А Егор тоскливо смотрел вокруг и теперь видел все совсем в ином свете, будто все краски поблекли, потускнели: трава пожухла, листочки почернели, небо полиняло, ровно кто выстирал его. И даже птичий щебет сейчас раздражал его, и, чтобы подавить в себе это раздражение, Егор встал и пошел к колку.

— Куда же ты, Егорушка? — спросила Степанида и тоже поднялась и побрела за ним. Так они дошли до колка: он впереди, она за ним — молча, каждый думая об одном и том же: «Не надо было ее отдавать». Наконец Егор остановился и, не оборачиваясь, спросил:

— Она‑то как?

— Оклемалась немножко. Не велела ей никому ничего говорить. Она просила, чтобы я и тебе ничего не говорила, дак я обещала. Так что ты виду не подавай.

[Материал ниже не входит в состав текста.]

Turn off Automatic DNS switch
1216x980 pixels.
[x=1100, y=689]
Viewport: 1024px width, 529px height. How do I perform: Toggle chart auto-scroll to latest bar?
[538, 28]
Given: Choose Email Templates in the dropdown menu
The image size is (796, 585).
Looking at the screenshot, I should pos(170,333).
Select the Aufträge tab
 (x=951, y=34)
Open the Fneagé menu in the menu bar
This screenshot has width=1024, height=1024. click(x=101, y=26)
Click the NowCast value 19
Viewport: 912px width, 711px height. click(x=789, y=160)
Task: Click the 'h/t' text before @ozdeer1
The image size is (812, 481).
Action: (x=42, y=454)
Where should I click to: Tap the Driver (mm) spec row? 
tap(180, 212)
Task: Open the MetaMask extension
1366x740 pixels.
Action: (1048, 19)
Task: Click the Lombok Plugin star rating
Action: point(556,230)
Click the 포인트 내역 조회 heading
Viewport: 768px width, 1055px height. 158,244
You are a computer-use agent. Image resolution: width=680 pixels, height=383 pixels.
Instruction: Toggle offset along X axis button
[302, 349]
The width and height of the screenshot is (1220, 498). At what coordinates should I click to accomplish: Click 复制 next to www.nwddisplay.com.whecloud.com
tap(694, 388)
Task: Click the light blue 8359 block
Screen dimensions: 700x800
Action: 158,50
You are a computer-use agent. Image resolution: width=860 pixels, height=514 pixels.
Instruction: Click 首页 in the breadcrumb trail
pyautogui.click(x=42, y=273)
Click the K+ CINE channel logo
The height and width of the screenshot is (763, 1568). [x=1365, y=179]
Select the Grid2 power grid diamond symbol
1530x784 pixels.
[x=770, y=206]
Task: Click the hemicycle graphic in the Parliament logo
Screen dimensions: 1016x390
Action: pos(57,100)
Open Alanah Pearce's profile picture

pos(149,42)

— Ладно. А теперь иди домой.

— Сейчас побегу. Я тебе хлебушка еще принесла, яичек да луку. Там, под копешкой, лежат.

— Неси все обратно, ребятишкам‑то, поди, нечего есть.

— По летошнему‑то времю обходимся. Сорву лучку, редисочку, когда и по яичку дам на верхосытку — ряба‑то курочка кладливая, все лето несется. Вот они с квасом‑то набузгаются, цельный день и бегают. Одного Гордейку на загорбках таскать приходится, ходить‑то еще не может, зато на кукорках шибко круто ползет, того и гляди, куда не надо заползет. Вчерась ладку с квасом опрокинул. Ты‑то как тут?

— А чего мне? За день напластаюсь, ночь сплю как сурок.

— На вот сена‑то сколько набуровил!

— Дак ведь корова‑то у нас ненажора, а молока мало дает. Сменять бы ее надо, пусть с доплатой.

— Где ее, доплату‑то, взять? Надо на зиму и обувкой, и одевкой запастисть. Сейчас‑то ребятня босиком бегает, а к зиме надо не менее двух пар пимов скатать, а то и до ветру не в чем выскочить будет…

Они поговорили еще о том о сем, и Степанида ушла, а Егор сел под березу и так просидел там до темноты.

На другое утро мельника Петра Евдокимовича Шумова нашли возле мельницы с пробитой головой. В тот же день приехали урядник с фельдшером, взяли понятых, осмотрели труп и место убийства. Кроме отбойного молотка, лежавшего в траве, ничего не обнаружили. Молоток сразу признали все понятые: такой был только у кузнеца. Составив протокол, урядник разрешил хоронить мельника по христианскому обычаю и велел ехать к избе кузнеца.